A = np.array([[2,0],[0,3]])
eigenvalues, eigenvectors = LA.eig(A)
print('lambda_1: {}, v_1: {}'.format(eigenvalues[0], eigenvectors[:, 0]))
print('lambda_2: {}, v_2: {}'.format(eigenvalues[1], eigenvectors[:, 1]))
To show that these eigenvectors are orthogonal, we will compute their dot product to show that!
np.dot(eigenvectors[:, 0], eigenvectors[:, 1])
#Defining our plotting function
def plot(x_comp, y_comp, colors, x_lim, y_lim, x_label, y_label, title, labels, offsets={}):
plt.figure(figsize=(10,10))
ax = plt.gca()
origins = [0 for i in range(len(x_comp))]
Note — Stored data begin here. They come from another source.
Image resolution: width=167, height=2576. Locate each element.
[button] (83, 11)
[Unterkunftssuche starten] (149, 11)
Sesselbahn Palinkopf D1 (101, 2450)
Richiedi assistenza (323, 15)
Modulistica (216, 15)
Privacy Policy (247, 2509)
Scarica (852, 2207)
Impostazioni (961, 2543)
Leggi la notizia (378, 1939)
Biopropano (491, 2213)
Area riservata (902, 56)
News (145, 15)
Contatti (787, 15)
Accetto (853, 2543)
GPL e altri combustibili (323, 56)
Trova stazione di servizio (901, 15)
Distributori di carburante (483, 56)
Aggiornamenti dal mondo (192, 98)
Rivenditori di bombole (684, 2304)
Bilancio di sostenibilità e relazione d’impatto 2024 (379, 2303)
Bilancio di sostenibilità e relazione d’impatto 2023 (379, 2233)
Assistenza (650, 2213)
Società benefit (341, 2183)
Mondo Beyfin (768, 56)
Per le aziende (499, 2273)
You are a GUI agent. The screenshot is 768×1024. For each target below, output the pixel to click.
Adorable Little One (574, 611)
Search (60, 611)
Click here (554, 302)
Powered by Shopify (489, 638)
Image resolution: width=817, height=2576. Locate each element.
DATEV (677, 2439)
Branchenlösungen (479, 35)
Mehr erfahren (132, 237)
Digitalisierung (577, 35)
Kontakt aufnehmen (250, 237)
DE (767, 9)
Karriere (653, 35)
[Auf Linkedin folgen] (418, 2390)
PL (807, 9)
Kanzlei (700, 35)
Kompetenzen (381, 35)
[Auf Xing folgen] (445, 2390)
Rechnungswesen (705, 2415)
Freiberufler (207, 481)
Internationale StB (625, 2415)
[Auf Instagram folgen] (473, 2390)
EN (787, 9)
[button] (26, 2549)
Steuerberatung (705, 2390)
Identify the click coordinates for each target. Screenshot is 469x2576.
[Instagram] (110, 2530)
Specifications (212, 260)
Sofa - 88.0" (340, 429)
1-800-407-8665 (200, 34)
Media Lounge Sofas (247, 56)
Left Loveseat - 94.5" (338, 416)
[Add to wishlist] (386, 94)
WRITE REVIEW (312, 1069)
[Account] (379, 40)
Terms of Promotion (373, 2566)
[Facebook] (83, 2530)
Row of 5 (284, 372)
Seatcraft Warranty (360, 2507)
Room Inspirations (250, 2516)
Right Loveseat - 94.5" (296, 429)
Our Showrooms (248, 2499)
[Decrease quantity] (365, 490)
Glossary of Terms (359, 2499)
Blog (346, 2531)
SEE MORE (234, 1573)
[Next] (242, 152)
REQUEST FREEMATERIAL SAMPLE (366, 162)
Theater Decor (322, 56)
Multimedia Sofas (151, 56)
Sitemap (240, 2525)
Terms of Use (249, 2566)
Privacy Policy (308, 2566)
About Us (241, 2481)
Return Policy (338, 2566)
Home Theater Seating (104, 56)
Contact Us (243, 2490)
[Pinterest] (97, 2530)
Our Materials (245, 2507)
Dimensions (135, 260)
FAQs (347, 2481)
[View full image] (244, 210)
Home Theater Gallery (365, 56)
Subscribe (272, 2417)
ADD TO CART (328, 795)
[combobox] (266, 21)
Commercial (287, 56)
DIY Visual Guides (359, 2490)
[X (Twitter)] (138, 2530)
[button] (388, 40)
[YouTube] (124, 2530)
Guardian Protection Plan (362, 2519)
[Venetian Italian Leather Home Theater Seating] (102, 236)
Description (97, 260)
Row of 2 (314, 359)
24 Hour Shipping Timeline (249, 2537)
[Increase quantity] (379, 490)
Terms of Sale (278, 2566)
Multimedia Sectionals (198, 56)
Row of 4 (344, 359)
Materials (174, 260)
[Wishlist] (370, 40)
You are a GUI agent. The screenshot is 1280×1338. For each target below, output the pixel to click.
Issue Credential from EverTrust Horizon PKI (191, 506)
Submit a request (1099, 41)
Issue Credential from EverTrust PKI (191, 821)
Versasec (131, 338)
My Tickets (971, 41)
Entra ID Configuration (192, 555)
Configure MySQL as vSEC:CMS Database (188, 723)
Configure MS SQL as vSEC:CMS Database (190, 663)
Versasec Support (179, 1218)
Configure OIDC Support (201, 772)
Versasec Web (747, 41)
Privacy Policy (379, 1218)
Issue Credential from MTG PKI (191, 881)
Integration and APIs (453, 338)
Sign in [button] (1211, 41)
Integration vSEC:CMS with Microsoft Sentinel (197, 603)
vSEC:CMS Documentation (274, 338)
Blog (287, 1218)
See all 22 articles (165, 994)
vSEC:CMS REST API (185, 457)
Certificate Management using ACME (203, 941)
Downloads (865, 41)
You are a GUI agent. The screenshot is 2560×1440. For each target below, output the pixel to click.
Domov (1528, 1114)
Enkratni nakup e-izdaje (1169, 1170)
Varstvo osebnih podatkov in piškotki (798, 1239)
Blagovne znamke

ax.quiver(origins, origins, x_comp, y_comp, color=colors, angles='xy', scale_units='xy', scale=1)
ax.set_xlim(x_lim)
ax.set_ylim(y_lim)
ax.set_aspect('equal')
ax.set_xlabel(x_label)
ax.set_ylabel(y_label)
ax.set_title(title)
if len(labels) != len(colors):
raise ValueError('len(labels) {} should equal len(colors) {}'.format(len(labels), len(colors)))
for i, label in enumerate(labels):
if i in offsets:
plt.text(x_comp[i] + offsets[i][0], y_comp[i] + offsets[i][1], label, fontsize=20)
else:
plt.text(x_comp[i], y_comp[i], label, fontsize=20)
plt.draw()
plt.show()
x_comp = eigenvectors[0, :]
y_comp = eigenvectors[1, :]
labels = ['$v_1$', '$v_2$']
plot(x_comp, y_comp, ['r','b'], [-1.5,1.5], [-1.5,1.5], '$x_1$', '$x_2$', 'Plot of eigenvectors', labels)
Since we know the vectors are orthogonal, we will now explore their effect on PSD matrix A
Note that in the above example, the blue vector corresponds to $$\begin{bmatrix}0 && 1\end{bmatrix}^T$$ with $\lambda = 3.0$, and the red vector corresponds to $$\begin{bmatrix}1 && 0\end{bmatrix}^T$$ with eigenvalue of $\lambda = 2.0$. Notice how geometrically we can see that they are orthonogonal with each other.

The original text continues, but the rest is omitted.